#### [Work instructions]
Print the records again, matching each line exactly.
=== Provided data ===
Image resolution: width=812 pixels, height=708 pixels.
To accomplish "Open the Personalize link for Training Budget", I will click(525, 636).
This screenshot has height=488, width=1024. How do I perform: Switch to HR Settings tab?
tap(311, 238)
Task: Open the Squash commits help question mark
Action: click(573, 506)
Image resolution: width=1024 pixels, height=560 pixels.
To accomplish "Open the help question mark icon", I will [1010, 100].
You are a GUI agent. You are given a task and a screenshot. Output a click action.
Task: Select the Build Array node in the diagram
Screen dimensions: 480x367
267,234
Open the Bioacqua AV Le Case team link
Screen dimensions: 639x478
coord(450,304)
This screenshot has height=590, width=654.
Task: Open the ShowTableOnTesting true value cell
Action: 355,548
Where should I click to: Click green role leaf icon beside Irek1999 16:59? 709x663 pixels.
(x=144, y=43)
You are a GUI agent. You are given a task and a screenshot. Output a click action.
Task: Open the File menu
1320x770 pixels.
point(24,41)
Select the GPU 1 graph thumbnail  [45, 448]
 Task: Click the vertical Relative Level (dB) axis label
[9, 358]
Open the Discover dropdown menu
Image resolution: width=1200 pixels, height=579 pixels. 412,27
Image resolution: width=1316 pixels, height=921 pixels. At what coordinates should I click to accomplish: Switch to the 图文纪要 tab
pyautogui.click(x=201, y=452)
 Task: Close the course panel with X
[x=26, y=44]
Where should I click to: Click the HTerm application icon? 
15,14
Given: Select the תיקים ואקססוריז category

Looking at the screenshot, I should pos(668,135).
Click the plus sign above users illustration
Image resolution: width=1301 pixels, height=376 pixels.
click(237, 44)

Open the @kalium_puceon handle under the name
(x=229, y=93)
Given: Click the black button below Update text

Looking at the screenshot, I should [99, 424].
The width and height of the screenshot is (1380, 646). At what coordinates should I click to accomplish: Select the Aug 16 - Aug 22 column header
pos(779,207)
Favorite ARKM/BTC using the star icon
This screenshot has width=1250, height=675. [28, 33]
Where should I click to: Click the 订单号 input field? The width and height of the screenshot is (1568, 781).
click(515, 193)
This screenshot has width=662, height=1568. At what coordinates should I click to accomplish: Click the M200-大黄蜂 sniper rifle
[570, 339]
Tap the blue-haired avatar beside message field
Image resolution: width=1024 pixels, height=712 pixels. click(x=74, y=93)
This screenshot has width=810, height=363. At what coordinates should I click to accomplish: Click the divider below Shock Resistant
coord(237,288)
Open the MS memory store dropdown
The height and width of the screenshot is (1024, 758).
===
#### [Solved exercise]
Image resolution: width=812 pixels, height=708 pixels.
To accomplish "Open the Personalize link for Training Budget", I will click(525, 636).
This screenshot has height=488, width=1024. How do I perform: Switch to HR Settings tab?
tap(311, 238)
Task: Open the Squash commits help question mark
Action: click(573, 506)
Image resolution: width=1024 pixels, height=560 pixels.
To accomplish "Open the help question mark icon", I will [1010, 100].
You are a GUI agent. You are given a task and a screenshot. Output a click action.
Task: Select the Build Array node in the diagram
Screen dimensions: 480x367
267,234
Open the Bioacqua AV Le Case team link
Screen dimensions: 639x478
coord(450,304)
This screenshot has height=590, width=654.
Task: Open the ShowTableOnTesting true value cell
Action: 355,548
Where should I click to: Click green role leaf icon beside Irek1999 16:59? 709x663 pixels.
(x=144, y=43)
You are a GUI agent. You are given a task and a screenshot. Output a click action.
Task: Open the File menu
1320x770 pixels.
point(24,41)
Select the GPU 1 graph thumbnail  [45, 448]
 Task: Click the vertical Relative Level (dB) axis label
[9, 358]
Open the Discover dropdown menu
Image resolution: width=1200 pixels, height=579 pixels. 412,27
Image resolution: width=1316 pixels, height=921 pixels. At what coordinates should I click to accomplish: Switch to the 图文纪要 tab
pyautogui.click(x=201, y=452)
 Task: Close the course panel with X
[x=26, y=44]
Where should I click to: Click the HTerm application icon? 
15,14
Given: Select the תיקים ואקססוריז category

Looking at the screenshot, I should pos(668,135).
Click the plus sign above users illustration
Image resolution: width=1301 pixels, height=376 pixels.
click(237, 44)

Open the @kalium_puceon handle under the name
(x=229, y=93)
Given: Click the black button below Update text

Looking at the screenshot, I should [99, 424].
The width and height of the screenshot is (1380, 646). At what coordinates should I click to accomplish: Select the Aug 16 - Aug 22 column header
pos(779,207)
Favorite ARKM/BTC using the star icon
This screenshot has width=1250, height=675. [28, 33]
Where should I click to: Click the 订单号 input field? The width and height of the screenshot is (1568, 781).
click(515, 193)
This screenshot has width=662, height=1568. At what coordinates should I click to accomplish: Click the M200-大黄蜂 sniper rifle
[570, 339]
Tap the blue-haired avatar beside message field
Image resolution: width=1024 pixels, height=712 pixels. click(x=74, y=93)
This screenshot has width=810, height=363. At what coordinates should I click to accomplish: Click the divider below Shock Resistant
coord(237,288)
Open the MS memory store dropdown
The height and width of the screenshot is (1024, 758).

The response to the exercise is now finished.